In the 1920s, she was involved in understanding a new lethal vascular disease in elms (Dutch elm disease), raising money from different municipalities in the Netherlands, which she assigned to her first PhD student Marie Beatrice Schwarz.

Schwarz isolated and inoculated healthy elms, concluding that a fungus was killing the elms. Later J. Westerdijk assigned another student, Christine Johanna Buisman to confirm the finding from Schwarz that Ophiostoma ulmi was the cause of the disease.

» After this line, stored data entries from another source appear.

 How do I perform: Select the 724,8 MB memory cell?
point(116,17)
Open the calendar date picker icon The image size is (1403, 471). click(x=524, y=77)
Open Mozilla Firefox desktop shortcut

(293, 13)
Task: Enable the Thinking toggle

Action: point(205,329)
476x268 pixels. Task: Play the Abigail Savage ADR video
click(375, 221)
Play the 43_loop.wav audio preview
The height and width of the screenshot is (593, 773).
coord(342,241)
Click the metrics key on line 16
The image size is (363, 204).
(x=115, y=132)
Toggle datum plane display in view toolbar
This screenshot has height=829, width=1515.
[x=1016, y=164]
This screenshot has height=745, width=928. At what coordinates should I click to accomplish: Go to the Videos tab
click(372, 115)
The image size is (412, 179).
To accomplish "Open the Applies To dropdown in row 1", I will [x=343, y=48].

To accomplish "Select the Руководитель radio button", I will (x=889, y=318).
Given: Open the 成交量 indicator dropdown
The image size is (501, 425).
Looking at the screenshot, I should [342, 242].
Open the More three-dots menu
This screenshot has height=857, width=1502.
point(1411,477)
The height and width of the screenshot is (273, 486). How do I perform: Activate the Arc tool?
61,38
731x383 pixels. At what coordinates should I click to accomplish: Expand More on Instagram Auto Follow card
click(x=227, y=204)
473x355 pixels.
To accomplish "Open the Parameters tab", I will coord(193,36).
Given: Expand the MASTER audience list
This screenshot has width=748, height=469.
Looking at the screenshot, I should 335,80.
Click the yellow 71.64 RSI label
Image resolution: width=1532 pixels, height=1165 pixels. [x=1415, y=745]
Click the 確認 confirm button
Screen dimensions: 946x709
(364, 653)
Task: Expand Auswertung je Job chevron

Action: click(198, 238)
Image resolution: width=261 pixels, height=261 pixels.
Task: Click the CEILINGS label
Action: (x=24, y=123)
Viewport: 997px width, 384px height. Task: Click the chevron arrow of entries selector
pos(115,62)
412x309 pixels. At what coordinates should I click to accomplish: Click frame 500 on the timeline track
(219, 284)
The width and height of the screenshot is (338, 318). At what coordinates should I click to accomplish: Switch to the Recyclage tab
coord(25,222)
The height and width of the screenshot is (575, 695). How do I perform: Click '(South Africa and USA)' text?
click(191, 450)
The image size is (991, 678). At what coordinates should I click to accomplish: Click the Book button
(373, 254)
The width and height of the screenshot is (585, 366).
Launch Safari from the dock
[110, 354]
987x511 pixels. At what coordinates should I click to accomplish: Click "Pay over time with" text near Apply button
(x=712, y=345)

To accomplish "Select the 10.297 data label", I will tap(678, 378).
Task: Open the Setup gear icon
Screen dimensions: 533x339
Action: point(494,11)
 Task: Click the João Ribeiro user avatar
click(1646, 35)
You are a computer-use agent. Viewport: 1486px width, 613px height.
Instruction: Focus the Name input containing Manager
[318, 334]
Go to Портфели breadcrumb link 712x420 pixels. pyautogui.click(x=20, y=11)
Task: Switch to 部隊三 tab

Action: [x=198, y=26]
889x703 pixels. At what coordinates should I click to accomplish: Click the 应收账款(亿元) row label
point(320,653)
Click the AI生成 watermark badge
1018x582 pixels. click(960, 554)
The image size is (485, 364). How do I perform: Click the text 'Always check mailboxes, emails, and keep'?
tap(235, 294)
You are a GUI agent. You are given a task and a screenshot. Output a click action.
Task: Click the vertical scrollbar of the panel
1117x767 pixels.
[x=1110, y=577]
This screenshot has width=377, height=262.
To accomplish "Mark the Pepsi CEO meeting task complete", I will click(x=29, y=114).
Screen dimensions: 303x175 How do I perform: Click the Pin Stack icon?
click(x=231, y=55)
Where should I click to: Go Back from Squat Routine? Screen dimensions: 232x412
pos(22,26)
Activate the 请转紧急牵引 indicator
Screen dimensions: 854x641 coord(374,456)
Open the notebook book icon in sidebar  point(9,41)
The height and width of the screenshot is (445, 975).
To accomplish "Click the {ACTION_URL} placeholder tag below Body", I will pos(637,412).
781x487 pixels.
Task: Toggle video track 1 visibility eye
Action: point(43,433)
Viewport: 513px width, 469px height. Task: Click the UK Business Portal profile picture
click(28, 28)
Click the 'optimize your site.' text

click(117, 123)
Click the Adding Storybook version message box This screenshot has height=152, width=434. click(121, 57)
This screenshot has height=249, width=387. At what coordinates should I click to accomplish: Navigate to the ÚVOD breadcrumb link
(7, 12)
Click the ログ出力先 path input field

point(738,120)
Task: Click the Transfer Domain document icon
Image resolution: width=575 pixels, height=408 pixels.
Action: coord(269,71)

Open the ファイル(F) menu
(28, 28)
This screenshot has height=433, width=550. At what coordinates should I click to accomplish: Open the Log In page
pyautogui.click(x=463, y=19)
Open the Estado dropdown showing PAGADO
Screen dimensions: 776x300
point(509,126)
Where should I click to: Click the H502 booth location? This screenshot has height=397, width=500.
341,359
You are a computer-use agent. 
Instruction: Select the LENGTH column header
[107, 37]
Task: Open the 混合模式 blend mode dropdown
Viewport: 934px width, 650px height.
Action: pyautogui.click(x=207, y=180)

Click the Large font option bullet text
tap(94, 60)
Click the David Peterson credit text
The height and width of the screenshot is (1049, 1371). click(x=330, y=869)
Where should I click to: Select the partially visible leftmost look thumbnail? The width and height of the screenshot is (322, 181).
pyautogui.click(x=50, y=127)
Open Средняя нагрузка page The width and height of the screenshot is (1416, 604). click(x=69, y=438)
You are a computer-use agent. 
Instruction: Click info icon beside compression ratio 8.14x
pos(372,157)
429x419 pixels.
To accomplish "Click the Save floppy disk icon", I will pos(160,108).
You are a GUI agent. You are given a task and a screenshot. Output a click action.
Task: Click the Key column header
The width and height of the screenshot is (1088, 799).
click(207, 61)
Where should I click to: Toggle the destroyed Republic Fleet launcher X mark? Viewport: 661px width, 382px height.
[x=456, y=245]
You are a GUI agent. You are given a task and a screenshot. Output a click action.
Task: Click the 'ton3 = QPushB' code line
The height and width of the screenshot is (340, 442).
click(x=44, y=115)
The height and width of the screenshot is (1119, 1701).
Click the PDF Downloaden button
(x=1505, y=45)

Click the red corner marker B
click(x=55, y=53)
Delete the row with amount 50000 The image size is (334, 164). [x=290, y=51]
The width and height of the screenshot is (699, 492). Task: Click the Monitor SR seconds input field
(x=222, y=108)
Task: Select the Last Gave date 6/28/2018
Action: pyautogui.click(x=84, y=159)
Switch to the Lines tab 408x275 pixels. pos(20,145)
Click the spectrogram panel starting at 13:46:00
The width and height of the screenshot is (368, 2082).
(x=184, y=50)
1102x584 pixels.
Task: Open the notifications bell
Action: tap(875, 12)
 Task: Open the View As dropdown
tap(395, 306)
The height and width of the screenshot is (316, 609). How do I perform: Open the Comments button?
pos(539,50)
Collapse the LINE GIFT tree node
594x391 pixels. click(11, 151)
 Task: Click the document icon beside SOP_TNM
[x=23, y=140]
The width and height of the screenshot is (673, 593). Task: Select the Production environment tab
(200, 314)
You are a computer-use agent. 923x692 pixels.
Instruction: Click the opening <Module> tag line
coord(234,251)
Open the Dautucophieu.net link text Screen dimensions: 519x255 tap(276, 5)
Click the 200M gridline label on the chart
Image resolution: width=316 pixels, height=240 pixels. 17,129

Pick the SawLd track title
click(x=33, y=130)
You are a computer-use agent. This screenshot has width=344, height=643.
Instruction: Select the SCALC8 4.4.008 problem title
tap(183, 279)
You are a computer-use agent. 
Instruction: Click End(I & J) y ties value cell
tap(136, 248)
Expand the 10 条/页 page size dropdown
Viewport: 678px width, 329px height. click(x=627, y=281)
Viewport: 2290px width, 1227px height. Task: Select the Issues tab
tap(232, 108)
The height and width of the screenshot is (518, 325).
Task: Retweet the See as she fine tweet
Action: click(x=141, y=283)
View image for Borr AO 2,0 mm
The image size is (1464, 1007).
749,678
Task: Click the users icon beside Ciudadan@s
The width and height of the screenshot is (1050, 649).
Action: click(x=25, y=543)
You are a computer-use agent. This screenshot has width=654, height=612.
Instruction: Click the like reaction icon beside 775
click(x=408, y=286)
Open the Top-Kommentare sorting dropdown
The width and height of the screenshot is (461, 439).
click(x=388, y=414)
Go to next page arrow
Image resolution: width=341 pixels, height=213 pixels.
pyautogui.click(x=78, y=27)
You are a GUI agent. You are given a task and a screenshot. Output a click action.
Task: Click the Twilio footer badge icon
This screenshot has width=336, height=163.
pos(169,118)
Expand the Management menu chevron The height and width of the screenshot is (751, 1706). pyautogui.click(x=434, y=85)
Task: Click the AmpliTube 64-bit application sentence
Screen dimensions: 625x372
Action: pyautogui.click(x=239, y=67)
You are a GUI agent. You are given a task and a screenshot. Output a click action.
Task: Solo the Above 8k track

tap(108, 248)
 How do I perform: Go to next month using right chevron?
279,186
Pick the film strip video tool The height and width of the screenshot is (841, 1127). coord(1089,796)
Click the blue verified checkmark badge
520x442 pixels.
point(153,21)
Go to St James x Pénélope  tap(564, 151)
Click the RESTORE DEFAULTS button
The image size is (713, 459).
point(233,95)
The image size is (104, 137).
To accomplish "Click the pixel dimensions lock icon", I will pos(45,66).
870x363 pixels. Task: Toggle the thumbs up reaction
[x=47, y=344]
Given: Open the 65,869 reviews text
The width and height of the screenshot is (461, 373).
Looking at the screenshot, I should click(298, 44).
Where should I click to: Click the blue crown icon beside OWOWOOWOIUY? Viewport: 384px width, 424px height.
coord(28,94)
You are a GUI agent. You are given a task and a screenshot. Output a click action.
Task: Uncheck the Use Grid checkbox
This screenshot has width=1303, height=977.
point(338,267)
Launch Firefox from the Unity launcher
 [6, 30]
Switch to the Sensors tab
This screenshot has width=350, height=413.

Buisman additionally bred elms for disease resistance, but unfortunately the elm that she developed was highly susceptible to another fungal disease caused by a Nectria sp.

== Honors and awards ==
- Member of the Royal Netherlands Academy of Arts and Sciences (1951)
- Fellow of the Linnean Society of London
- Officer of the Order of Orange-Nassau
- Order of the Netherlands Lion
- Knight of the Order of Saint James of the Sword (Portugal)
- Otto Appel Medal (1953) (established for outstanding plant pathologists) at Heidelberg
- Honorary doctorate of the Uppsala University (1957)
- Honorary doctorate of the University of Giessen (1958)

==Eponymous species==
Several fungus species have been named in honour of Westerdijk, including:
- Aspergillus westerdijkiae
- Helicodendron westerdijkiae
- Pestalotiopsis westerdykiae
- Gyrothyrium westerdijkiae (now called Schizothyrium pomi)
- Torulopsis westerdijkiae
- Westerdykella centenaria

==Legacy==
In 1907 Johanna Westerdijk became director of the CBS (Centraalbureau voor Schimmelcultures). In honour of Johanna Westerdijk's life and work, on 10 February 2017 the institute was renamed as the Westerdijk Fungal Biodiversity Institute.